Ao contrário do cinema, ninguém usava máscara dentro da boate.
Quem abriu a noite foi o DJ e produtor Pedro Winter, ex- chefão dos Daft Punk e dono do selo Ed Banger. Seu set começou com lentas batidas de soul e disco e rapidamente evoluiu para um electrohouse nervoso. Não era nem meia-noite e meia e a galera já gritava eufórica.
Dançando no meio da pista, notei que o kick havia enveredado para batidas mais rápidas e suingadas. Me aproximei da cabine e minhas suspeitas se confirmaram: Laurent já estava no comando. Fiquei arrepiado, sorrindo longamente, ao perceber o quanto eu havia esperado por esse reencontro com a muvuca suada e com a excelência musical ao vivo e a cores. Que falta eu havia sentido desses inferninhos. E que tristeza lembrar das tantas perdas que a pandemia nos impôs. Deus nos preserve de tudo aquilo de novo.

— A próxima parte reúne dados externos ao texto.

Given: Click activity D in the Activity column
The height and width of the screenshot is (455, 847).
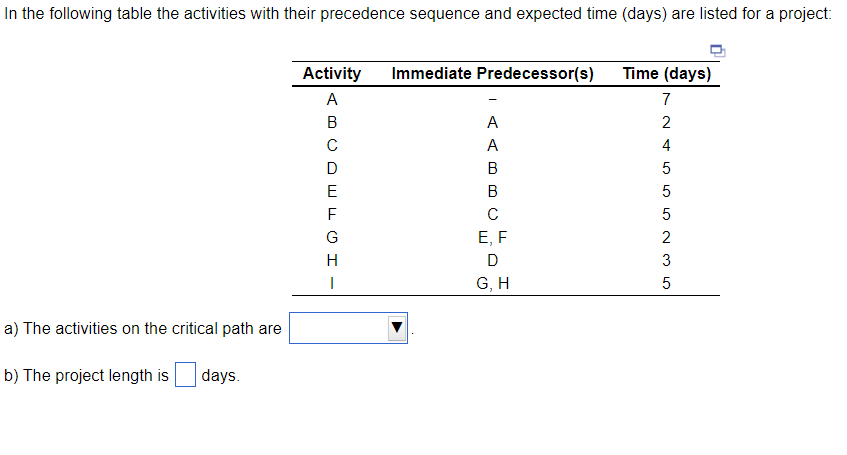Looking at the screenshot, I should (x=332, y=169).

O tempo passa para o bem e para o mal, mas Laurent Garnier, meus amigos e minhas amigas, continua sendo o melhor DJ do mundo. O domínio da pista é absoluto. As mixagens são um absurdo de ousadas e precisas. A mente se deleita com tantas texturas e paisagens sonoras. Laurent, aos quase 56 anos, rugas pronunciadas e vários problemas de audição, continua se divertindo nas picapes tanto quanto quem está na pista.
A noite deu uma guinada abrupta à 1h30, quando Laurent cedeu a cabine para a Blessed Madonna, DJ norte-americana de ascensão fulminante. Ela estragou o clima ao tocar músicas horríveis, incluindo uns technos hiper acelerados cheios de sirene, e mixou muito mal. Era visível o fluxo de gente indo embora da pista rumo ao bar – ou à saída da boate. Ninguém entendeu como alguém tão despreparado pode chegar a esse nível de exposição.
Eu teria tolerado melhor se fosse dez anos mais novo? Provável. A idade nos deixa mesmo mais exigentes.
Laurent retomou as picapes às 3h e conseguiu reenergizar a pista, alternando bombas secretas e clássicos, como “I feel Love” e “Crispy Bacon.” Feliz, mas visivelmente exausto depois da longa jornada cinema + balada, Laurent se despediu às 5h e pouco, algo impensável até pouco tempo atrás para quem sempre adorou tocar até o amanhecer. Laurent está ficando velho, e eu também. Mesmo com fôlego para aguentar até o fechamento da balada às 7h, decidi ir para casa. Contente com tudo, mas ciente de que noites assim serão cada vez mais raras.